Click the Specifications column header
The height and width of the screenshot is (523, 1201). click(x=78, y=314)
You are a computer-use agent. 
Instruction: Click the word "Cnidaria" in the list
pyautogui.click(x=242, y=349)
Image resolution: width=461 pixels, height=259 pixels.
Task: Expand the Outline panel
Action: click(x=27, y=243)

◆ ◆ ◆ ◆

▶ **EXERCISE DETAILS**
Write down exactly the line with "Instruction: Click the", then each line after it through the end of the data.

▶ **TASK SOLUTION**
Instruction: Click the word "Cnidaria" in the list
pyautogui.click(x=242, y=349)
Image resolution: width=461 pixels, height=259 pixels.
Task: Expand the Outline panel
Action: click(x=27, y=243)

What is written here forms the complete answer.